Let’s begin with some definitions. When someone demands “net neutrality”, they usually mean that the network must not discriminate between applications being carried in IP packets; that identical transmission characteristics (throughput, delay, number of errors, etc.) are to be provided for all packets regardless of what is being carried in them. They claim (correctly) that this is not the case at present, that the network service provider is “throttling” certain applications, “slowing down” or “shaping” traffic and that this, in their opinion, must stop. They sound the rallying cry “the net should be free”. 
 
What a load of hogwash.
But are these arguments foolish, ignorant or disingenuous?  Hard to decide: 

 
Foolish: The Internet Protocol, IP, does not provide any guarantees. There is no guarantee that a packet will be transmitted, when that might happen, how often that might happen, or how long it will take to reach its destination. Nothing. Nada. Zip. Bupkes. In IP, there is even no way for a device to which a packet is proposed to be transmitted to report back whether it got the packet, sent it onward or what. Nothing. This is called a connectionless, unreliable network service. 
 
Here’s the foolish part: if we are to use an IP network for real-time, delay- and loss-sensitive applications like phone calls and watching television, implementing Quality of Service (QoS) mechanisms to guarantee transmission characteristics is essential… otherwise, there is no way to guarantee quality of the reconstructed signal at the destination. Television pictures would freeze, then jump forward, sometimes have block distortion effects and other artifacts. Clicks, pops, muting, breaking up and similar effects would be heard on phone calls. Saying that we should not take measures to prevent this is foolish. All phone calls and television will happen over IP in the future. 
 
Guaranteeing transmission characteristics is easy if there is no traffic on the network. The difficulty happens when there is contention, either for the use of an outgoing circuit at a network device, or contention for the use of the processor in a network device… and this contention is going to have to be resolved in favor of real-time, delay- and loss-sensitive applications like phone calls and watching television to the detriment of applications that are less sensitive to delay and packet loss like web page downloads, email and file transfers. 
 
Here’s the ignorant part: IP network service providers are not operating IP networks as such. They are operating MPLS networks. MPLS is the IP world’s implementation of virtual circuits, where we define classes of traffic and pre-determine routes and relative priorities for the classes. A class of traffic is a flow of packets going from the same place to the same place and should experience the same transmission characteristics. We establish multiple classes going from the same place, to the same place but each with a different specified transmission characteristic. This way, the class is a number to look up in a table in an intermediate routing node that will yield the address of the next-hop device and the priority level of the packet. 
 
At the entrance to the MPLS network, the first MPLS router, called the ingress device, analyzes the packet to determine what (among other things) application is being carried in the packet (voice, video, music, email, web page, etc.) to determine class it belongs to, and when it decides, pastes a label on the front of the IP packet with a number indicating the class. Intermediate Label Switching Routers in the network do not examine the IP address, they use the number in the label to lookup the routing decision and the priority level of the packet. This is how Quality of Service is implemented on packet networks.

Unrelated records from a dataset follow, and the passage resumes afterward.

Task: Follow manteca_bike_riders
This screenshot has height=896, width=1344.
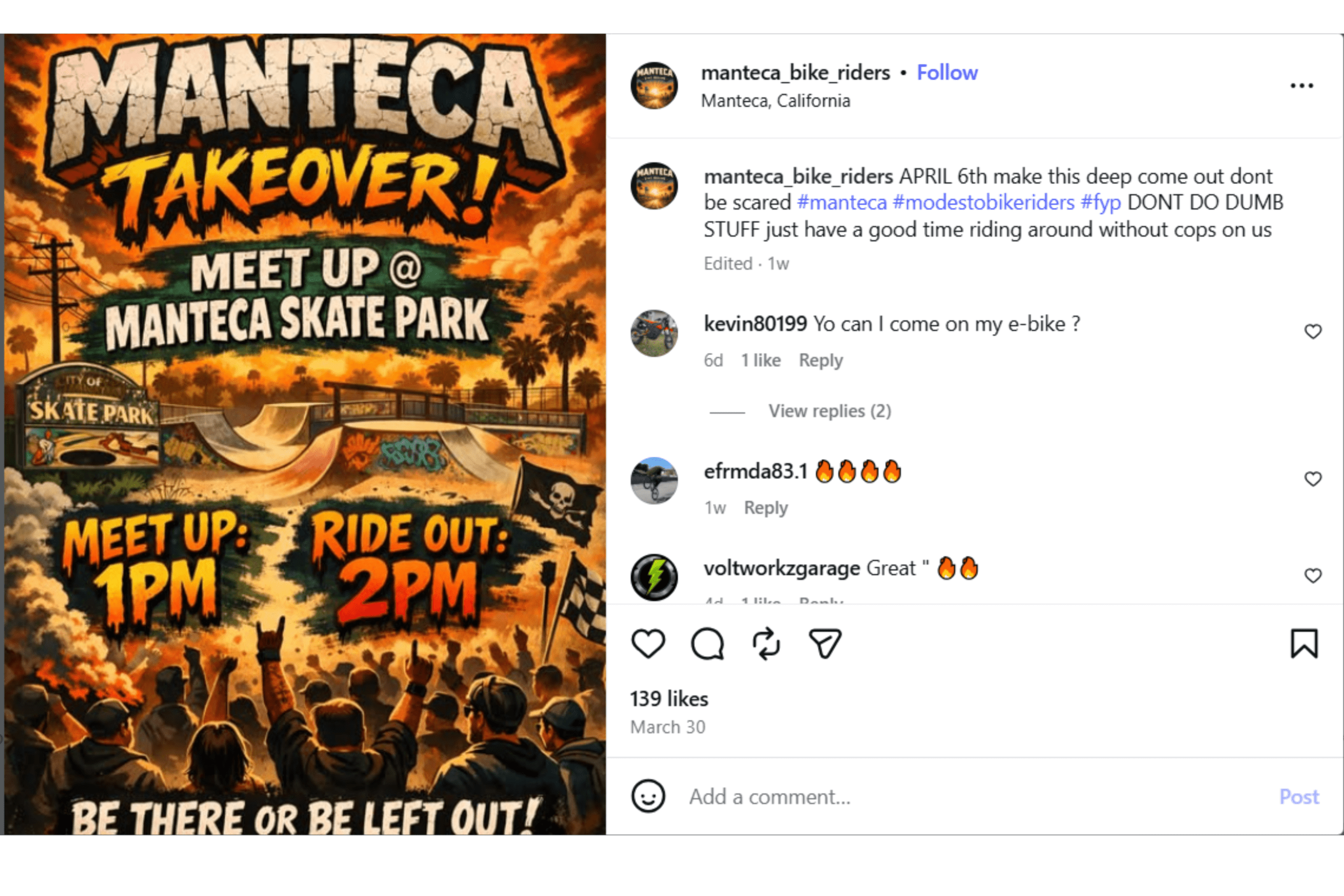Action: 947,72
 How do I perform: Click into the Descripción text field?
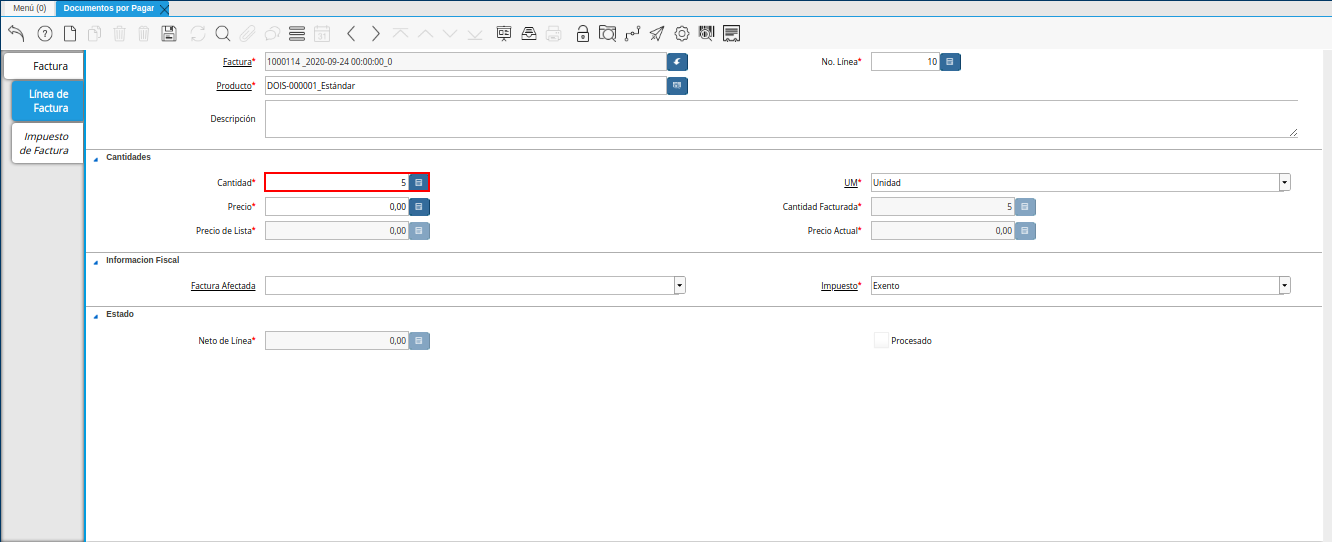[781, 119]
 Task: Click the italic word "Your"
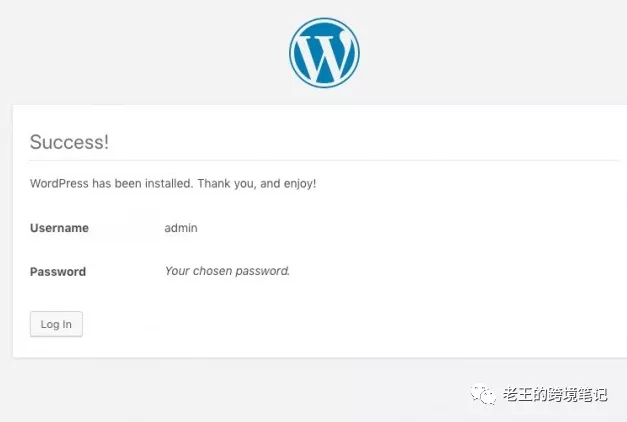(177, 271)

It’s ignorant for these supposedly-well-informed net-neutrality advocates to talk about “IP” networks when they are actually MPLS networks, and one of the main reasons for the network operator having implemented MPLS was to be able to prioritize packets based on the application being carried inside them, to be able to guarantee transmission characteristics for phone calls and watching television!  MPLS as the Quality of Service (QoS) technology to implement the exact opposite of “net neutrality” is already in place on all commercial IP networks.  It was used to manage the bandwidth for the download of the article you are reading right now!  Too late.

More ignorance: thinking that the Internet is a public utility.  It ain’t.  It’s a business.  read more here
 
Disingenuous” is usually defined as being not straightforward or candid; giving a false appearance of frankness; being insincere. Here’s the disingenuous part: the application that is being “throttled” or traffic that is being “shaped” or “slowed” (the correct term is “policed”) is piracy. Theft. In most places, illegal activity. Downloading illegal copies of copyrighted material. Stealing. 
 
The category of application being policed is peer-to-peer file sharing. Examples of this kind of application include bittorrent and limewire. These applications are used 99.999% of the time to download illegally-made copies of Hollywood movies, music of all kinds from Beethoven to Eminem, training videos, software, ebooks, audio books and other copyrighted works without paying the author or publisher. Take a look at one of the bittorrent sites like piratebay dot org and click “browse torrents” to see for yourself. Yes, the advocates can describe how bittorrent was designed for the legitimate delivery of software, and trot out one example of a legitimate use… but this is definitely a case where the exception proves the rule. 99.999% of the use is theft. 
 
In English common law there is a maxim: you can’t come to court with dirty hands; in other words, you can’t ask for justice if you yourself are obviously breaking the rules. The people whose traffic is being policed have filthy dirty hands. Methinks the lady doth protest too much. 

 

ALL “NET NEUTRALITY” ARTICLES:

Net Neutrality – Foolish, ignorant or disingenuous?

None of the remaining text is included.